# PAGE TEXT
# Husqvarna chaps or heavy cotton bib overalls



## MnDave (Dec 10, 2012)

Are the Husqvarna chaps made of something special or would some really heavy (I mean heavy) cotton like Carhartt heavy be just as good?

MnDave


----------



## swagler85 (Dec 10, 2012)

Carharts aren't the same, chainsaw bibs are designed so the fibers jamb up a saw. Cotton bibs won't even slow it down.


----------



## Tramontana (Dec 11, 2012)

Absolutely no comparison between the two.

Chainsaw protective wear has to be tested to meet or exceed minimum standards, and are labeled as such.

Heavy cotton denim will protect your skin from a chainsaw only slightly more than say, warm butter?

Investing in quality PPE is still way less expensive than even the most minor of emergency room visits.



Besides, have you noticed how thin Carhartts have become in recent years?


----------



## MasterMech (Dec 11, 2012)

All chainsaw chaps and other protective clothing contain some kind of fiber that stops the saw in short order.  Big difference over heavy cotton bibs.  With the torque that 045 makes and no chain brake, I'd be looking for something a bit better than entry level as well.


----------



## MnDave (Dec 11, 2012)

Glad I asked. Thank you all. I'll get the real McCoy.
I have the head gear and use it religiously.
I have the steel toe boots too.

MnDave


----------



## HDRock (Dec 12, 2012)

Ham Bone


----------



## TreePointer (Dec 12, 2012)

Add Labonville full-wrap chaps to your list of models to consider.  Very well made.


----------



## StihlHead (Dec 12, 2012)

TreePointer said:


> Add Labonville full-wrap chaps to your list of models to consider. Very well made.


 
What he said...

I also have a pair of orange Stihl open back chaps that are good. I also have Stihl steel toes slip on shoes. My brother bought them for me for my birthday one year.

Most newer good chainsaw chaps have kevlar in them. Same stuff they use in bullet proof vests. They will tear and shread, but the damage is more likely to be only skin deep and bruises instead of bone deep slashes.


----------



## MnDave (Dec 12, 2012)

Thanks guys. I'll check those Labonville chaps out. My waist to ankle distance is 34 inches so I am having a little trouble finding my size.

MnDave


----------



## TreePointer (Dec 12, 2012)

MnDave said:


> Thanks guys. I'll check those Labonville chaps out. My waist to ankle distance is 34 inches so I am having a little trouble finding my size.
> 
> MnDave


 
Here's my experience.  I measured form the top of my belt to the top of my toot/instep and got 39"  I purchased the 40" model and they fit perfectly and allow for easy bending and squatting.

# EXERCISE MATERIAL
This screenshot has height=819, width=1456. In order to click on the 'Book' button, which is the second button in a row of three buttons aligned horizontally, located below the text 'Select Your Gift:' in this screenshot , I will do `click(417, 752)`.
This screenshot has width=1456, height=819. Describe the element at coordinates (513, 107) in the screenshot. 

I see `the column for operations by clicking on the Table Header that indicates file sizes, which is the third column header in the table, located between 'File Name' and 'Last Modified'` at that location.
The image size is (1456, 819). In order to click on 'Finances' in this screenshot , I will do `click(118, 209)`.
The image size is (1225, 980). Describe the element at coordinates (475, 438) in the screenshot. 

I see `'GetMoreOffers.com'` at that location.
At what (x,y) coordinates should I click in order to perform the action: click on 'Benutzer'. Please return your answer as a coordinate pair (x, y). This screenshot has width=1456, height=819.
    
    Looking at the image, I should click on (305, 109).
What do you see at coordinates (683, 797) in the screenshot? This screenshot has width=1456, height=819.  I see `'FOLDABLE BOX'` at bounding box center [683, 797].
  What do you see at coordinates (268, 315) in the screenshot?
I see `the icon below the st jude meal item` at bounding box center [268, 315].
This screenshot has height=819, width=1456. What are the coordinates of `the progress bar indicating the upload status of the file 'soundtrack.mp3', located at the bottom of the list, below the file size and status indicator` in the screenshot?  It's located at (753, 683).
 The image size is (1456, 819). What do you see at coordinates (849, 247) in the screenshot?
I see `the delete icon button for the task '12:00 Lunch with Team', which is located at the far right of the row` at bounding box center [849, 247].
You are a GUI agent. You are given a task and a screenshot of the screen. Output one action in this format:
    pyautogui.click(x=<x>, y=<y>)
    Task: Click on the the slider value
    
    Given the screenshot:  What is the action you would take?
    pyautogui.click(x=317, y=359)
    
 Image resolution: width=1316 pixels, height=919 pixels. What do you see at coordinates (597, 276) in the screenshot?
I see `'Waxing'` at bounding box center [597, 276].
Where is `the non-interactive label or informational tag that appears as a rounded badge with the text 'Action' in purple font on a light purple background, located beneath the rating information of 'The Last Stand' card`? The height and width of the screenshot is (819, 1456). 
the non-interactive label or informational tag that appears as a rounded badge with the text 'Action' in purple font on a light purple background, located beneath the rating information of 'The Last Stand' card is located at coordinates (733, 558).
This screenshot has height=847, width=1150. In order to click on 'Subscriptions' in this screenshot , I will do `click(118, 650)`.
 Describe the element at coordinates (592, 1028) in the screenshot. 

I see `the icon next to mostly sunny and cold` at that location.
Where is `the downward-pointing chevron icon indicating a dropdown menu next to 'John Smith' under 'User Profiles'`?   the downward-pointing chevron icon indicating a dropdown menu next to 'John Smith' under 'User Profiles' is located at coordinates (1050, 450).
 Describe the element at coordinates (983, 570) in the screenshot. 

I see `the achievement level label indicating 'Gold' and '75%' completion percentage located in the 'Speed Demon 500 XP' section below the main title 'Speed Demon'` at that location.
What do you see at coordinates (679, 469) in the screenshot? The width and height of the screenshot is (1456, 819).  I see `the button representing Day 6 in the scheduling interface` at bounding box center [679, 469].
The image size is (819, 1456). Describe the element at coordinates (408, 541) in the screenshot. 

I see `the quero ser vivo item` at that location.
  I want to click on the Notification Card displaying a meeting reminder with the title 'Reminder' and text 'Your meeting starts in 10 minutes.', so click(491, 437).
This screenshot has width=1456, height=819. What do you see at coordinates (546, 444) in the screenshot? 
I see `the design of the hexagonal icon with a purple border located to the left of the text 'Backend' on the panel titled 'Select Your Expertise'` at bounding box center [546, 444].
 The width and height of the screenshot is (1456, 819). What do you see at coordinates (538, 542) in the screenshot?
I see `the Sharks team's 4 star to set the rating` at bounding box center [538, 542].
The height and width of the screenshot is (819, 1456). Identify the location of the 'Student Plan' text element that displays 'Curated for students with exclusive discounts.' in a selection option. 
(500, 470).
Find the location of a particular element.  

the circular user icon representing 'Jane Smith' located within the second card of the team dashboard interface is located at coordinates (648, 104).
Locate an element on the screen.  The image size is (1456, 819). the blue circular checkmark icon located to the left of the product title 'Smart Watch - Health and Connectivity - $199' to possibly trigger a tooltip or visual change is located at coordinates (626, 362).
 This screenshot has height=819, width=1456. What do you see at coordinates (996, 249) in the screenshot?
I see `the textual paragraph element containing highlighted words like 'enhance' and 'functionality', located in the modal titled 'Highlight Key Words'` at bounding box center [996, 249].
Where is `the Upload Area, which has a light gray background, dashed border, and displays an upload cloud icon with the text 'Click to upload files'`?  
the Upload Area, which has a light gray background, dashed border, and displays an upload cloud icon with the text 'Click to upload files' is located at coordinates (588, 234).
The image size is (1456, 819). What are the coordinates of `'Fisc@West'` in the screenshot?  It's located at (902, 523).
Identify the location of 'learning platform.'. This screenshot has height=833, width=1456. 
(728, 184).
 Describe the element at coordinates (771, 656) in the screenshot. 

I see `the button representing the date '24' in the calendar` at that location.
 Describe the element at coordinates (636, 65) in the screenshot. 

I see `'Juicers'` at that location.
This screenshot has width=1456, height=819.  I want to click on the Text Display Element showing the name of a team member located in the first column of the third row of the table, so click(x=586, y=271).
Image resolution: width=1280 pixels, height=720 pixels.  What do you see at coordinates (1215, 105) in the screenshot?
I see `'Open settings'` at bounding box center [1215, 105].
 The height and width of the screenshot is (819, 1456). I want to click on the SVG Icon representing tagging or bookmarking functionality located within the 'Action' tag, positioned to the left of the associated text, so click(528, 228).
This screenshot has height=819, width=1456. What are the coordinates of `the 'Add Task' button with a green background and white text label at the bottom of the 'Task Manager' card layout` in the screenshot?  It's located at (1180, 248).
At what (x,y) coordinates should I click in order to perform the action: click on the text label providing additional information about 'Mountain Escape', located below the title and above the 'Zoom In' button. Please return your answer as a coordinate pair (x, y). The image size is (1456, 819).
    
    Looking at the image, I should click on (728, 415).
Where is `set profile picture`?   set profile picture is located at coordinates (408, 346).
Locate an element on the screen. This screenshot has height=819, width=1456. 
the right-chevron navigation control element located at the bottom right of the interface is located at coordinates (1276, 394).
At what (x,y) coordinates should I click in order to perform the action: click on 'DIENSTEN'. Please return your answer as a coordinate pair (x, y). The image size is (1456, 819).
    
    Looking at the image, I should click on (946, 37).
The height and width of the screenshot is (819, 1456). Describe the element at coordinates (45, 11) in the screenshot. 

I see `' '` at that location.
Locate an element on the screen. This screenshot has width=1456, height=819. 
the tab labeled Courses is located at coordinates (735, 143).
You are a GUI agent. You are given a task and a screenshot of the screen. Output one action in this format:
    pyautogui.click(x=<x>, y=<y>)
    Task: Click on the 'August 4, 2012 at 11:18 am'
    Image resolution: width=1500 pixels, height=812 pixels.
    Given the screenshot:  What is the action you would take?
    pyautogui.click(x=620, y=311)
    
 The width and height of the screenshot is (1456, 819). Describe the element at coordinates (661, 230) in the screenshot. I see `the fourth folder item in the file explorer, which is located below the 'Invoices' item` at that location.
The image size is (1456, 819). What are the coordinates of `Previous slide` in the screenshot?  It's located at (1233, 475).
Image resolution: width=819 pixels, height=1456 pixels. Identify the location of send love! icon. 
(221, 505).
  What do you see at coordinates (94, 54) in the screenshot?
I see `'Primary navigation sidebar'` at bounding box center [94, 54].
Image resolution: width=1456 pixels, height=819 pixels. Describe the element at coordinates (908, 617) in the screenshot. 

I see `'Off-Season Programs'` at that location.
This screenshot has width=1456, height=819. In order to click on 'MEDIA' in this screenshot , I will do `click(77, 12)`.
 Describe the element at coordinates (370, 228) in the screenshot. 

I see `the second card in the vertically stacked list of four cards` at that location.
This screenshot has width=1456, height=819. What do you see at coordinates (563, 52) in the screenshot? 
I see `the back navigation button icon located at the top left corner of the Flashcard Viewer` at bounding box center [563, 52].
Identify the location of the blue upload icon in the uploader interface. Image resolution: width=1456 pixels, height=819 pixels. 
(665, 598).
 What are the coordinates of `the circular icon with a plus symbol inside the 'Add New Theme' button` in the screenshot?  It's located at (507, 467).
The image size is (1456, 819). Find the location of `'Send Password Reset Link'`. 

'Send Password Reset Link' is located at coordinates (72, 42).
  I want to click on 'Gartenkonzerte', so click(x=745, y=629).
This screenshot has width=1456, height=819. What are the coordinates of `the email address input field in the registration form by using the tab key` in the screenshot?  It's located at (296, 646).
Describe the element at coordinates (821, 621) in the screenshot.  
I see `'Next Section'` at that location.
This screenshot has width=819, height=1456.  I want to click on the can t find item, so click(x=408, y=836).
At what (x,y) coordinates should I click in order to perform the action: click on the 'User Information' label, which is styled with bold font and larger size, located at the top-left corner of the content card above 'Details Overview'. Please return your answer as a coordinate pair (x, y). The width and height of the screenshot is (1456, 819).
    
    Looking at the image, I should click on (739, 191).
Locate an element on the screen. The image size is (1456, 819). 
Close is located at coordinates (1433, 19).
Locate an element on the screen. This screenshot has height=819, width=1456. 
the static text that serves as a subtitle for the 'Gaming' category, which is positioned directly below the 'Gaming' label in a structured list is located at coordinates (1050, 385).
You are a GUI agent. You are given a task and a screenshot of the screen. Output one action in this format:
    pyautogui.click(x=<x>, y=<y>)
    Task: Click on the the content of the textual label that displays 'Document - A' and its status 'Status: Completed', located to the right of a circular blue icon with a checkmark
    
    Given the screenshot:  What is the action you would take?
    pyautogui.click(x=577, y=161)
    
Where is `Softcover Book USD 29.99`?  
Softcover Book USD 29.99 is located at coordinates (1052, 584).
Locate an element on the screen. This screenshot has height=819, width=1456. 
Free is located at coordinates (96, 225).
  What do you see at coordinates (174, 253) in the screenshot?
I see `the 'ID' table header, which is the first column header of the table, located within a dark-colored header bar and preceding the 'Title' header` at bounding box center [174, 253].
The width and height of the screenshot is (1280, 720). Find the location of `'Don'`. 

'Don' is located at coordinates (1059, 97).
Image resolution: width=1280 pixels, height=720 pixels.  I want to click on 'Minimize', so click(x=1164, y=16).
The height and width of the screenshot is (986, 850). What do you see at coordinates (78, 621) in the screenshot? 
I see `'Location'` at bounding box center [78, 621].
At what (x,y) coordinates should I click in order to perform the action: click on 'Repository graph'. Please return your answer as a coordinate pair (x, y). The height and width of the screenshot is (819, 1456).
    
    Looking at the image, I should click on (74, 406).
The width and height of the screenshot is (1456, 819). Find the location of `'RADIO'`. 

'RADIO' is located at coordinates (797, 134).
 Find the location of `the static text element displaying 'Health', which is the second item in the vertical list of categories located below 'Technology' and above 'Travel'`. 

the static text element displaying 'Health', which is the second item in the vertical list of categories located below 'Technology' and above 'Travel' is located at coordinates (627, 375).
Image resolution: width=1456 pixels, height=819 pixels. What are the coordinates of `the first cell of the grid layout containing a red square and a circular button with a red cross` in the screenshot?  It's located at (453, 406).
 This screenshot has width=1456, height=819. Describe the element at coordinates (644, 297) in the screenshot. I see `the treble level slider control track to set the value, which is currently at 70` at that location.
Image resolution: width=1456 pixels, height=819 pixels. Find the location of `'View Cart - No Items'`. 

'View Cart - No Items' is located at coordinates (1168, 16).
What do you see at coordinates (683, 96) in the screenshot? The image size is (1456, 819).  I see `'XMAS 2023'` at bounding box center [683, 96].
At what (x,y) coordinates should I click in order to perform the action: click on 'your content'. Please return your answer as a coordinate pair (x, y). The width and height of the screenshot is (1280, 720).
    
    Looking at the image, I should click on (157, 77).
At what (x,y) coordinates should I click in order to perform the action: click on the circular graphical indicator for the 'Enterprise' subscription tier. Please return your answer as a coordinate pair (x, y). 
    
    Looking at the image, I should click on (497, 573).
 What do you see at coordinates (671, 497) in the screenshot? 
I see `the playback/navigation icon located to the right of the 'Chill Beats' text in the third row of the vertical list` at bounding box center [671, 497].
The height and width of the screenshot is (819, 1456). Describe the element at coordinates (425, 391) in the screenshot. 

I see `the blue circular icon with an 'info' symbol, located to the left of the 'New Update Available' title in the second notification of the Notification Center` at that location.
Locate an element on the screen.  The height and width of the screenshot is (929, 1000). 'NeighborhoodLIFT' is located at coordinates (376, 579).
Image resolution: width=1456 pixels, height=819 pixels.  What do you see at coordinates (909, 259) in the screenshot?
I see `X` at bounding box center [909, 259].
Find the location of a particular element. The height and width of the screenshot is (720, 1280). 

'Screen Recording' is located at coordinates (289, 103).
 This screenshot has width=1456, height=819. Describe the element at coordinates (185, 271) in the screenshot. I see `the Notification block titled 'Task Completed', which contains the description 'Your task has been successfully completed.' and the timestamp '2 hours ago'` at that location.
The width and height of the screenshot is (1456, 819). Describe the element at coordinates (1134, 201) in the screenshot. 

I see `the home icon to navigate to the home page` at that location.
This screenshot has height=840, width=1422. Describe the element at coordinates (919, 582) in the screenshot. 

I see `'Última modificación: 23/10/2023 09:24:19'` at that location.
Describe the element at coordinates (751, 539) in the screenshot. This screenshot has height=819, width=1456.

# TO-DO LIST
a: In the chainsaw chaps thread, what material do most newer good chainsaw chaps contain?
b: Write out the portion of the records that begins with the line containing "This screenshot has height=840, width=1422." and continues through the end of the records, both ends included.

# RESPONSES IN ORDER
a: Kevlar, the same material used in bulletproof vests.

b:
This screenshot has height=840, width=1422. Describe the element at coordinates (919, 582) in the screenshot. 

I see `'Última modificación: 23/10/2023 09:24:19'` at that location.
Describe the element at coordinates (751, 539) in the screenshot. This screenshot has height=819, width=1456.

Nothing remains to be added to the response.